What is your biggest piece of advice for female business owners and those wanting to start their own business?
The women that I worked with during my career are some of the most incredible, multi-talented people that I have met. Yet there was a huge lack of women in senior positions in these companies and often ran by men ineffectively. I felt this was a combination of unsupportive environments when having children and just general bias. I read recently that 'men are often hired for their future potential but women hired based on their historical achievements' and I saw that first hand. Women and men tend to overestimate men and underestimate women. History tells us men are leaders, so people have that expectation. I have seen during the pandemic undervalued women leaving corporations and setting up their own businesses and its incredible.

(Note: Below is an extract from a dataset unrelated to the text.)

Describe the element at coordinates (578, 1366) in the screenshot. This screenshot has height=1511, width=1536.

I am only 10 months into setting up my business and what I have learnt is to continually push yourself out of your comfort zone. I am a perfectionist and held back for too long as didn't feel I could compete with other big established businesses and then realised that was actually my strength. That I had control over all aspects of the business, that I could guarantee authenticity as I know where the bags are from (highly regarded dealers) and I am able to meticulously inspect all of the details personally. Also, to just go for it and learn as you go, I held back from posting on Instagram as felt I wasn't a trained photographer, my images are still not perfect but I will get there.
So I suppose my biggest pieces of advice are:
(I) Be clear about why the world needs your business. As a small company it's critical that you focus (otherwise you will spread your time, energy and even your proposition too thinly, and you'll never cut through the noise).

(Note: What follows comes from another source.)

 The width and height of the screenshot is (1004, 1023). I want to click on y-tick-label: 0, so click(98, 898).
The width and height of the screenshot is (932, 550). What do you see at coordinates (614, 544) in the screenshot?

(II) Build a rudimentary financial model which plots the overall operational costs of your business (marketing costs, accountants, tax), and help you understand what 'success' will need to look like in order for the business to function effectively (this underlying model will give you clarity on pricing, margin and required sales volume). Don't just jump in without a solid understanding of the basics first.
(III) Expect highs and lows (and build the stomach for them). Your competing in a wildly competitive attension economy, and overnight successes are extremely rare. Gaining traction is about weathering the highs and the lows, staying focused, and continuing to 'show up', delivering value to your customers, and marketing yourself and your business. The snowball will continue to gather momentum if you stay focused.